We bought QuickBooks Online as our bookkeeping application but it's not perfect. If we weren't used the desktop version of QuickBooks and if I didn't know that Intuit, the publisher of QuickBooks, is a reputable company which is likely to be around for a while, we would've done a more thorough search. But startups are all about speed; we need to spend time thinking about our customers and their needs. We could get ourselves in trouble with a really bad bookkeeping package; but we won't serve customers better or get more customers even if we have the world's best bookkeeping. As I wrote previously, we are only using cloud applications so that's all we considered for bookkeeping.
Must Haves for Customer Uncritical Cloud Apps
- All of the data needs to be in the cloud – all of it. If there's something local you have to back up, you're not getting data which is safe from any local disaster, the primary benefit of the cloud, or the secondary benefit of data which is accessible from anywhere.

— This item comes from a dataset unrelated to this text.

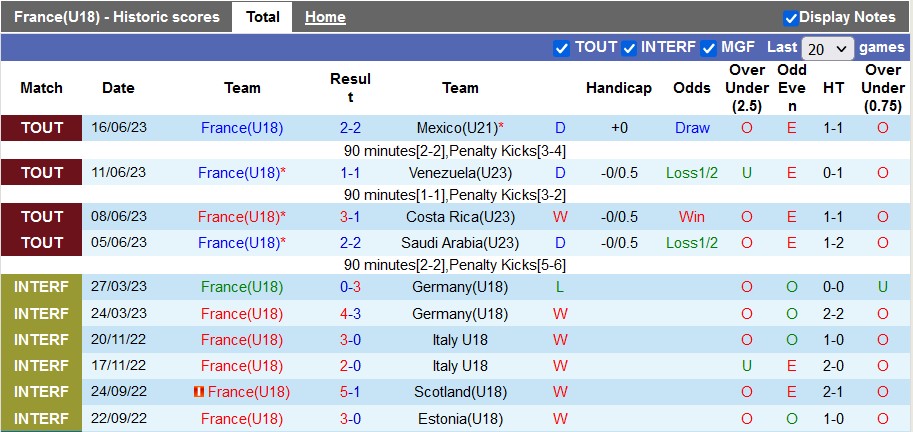Click the Venezuela(U23) team name
Screen dimensions: 913x432
460,173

- The company which maintains the data in the cloud needs to reputable and around for the long haul OR you need a very good plan B in case they go bellyup or screw up. Ideally you have both. With Intuit we get the reputable company part but not a good plan B because they don't support a simple backup away from their service which you might use to get going somewhere else. We protect the best we can by downloading transactions (without some detail) and the chart of accounts to Excel and then storing the spreadsheets with a cloud backup service.
- You need to understand what is backed up and when. QuickBooks uses mirrored servers (two copies of everything) and also backs up half an hour. We could stand to lose half an hour of bookkeeping; we'd just reenter.
- You need to be comfortable using the app. Almost everything comes with a 30 day free trial. Steel yourself to start over if you hate the app during the trial as painful as it'll be to reenter your data and learn yet one more app. Quit as early in the trial as you can so you can try a competitor; if you hate the competitor even worse, you may still be in the trial period for the first app and can go back. You learn a lot about what you need when you're actually trying to do something.
- You've got to be able to get support from the company by phone, email, or online chat – ideally all three. QuickBooks only has phone support which drives me crazy; I don't like talking on the phone or being on hold. Test support early in your test of the app but beware: the vendor may know you're on a trial and move you to the front of the queue.
Nice to Haves for Customer Uncritical Cloud Apps
- Ideally the application runs in a browser –QuickBooks does. That means you can use it from any machine which supports web browsing. However, not all browsers are the same. Some QuickBooks functions only work in Internet Explorer – that's a pain for me because I like to run Firefox. It's also means that there may be a problem accessing functionality on a Mac. If you have to download an app to your computer to access your data, then you have to be very sure that the app runs on Windows or Macs or Linus or whatever your clients are. And it means you probably can't access your data or application from a tablet like an iPad – likely to be a problem in the future.
- The application should support smart phone access from whatever smart phones you use. This may not seem important now; good chance it will be soon.
- The application should support a common data format which allows you to easily switch to other vendors of the same application. Quickbooks Online does not have this. The leading applications in each category can afford to make it hard for you to switch; the challengers often do offer an easy exit to allay your fears of trying them.
- A big user base is both a recommendation in itself and a source of self-support through bulletin boards. Also can be used to pressure the vendor if they do something outrageous.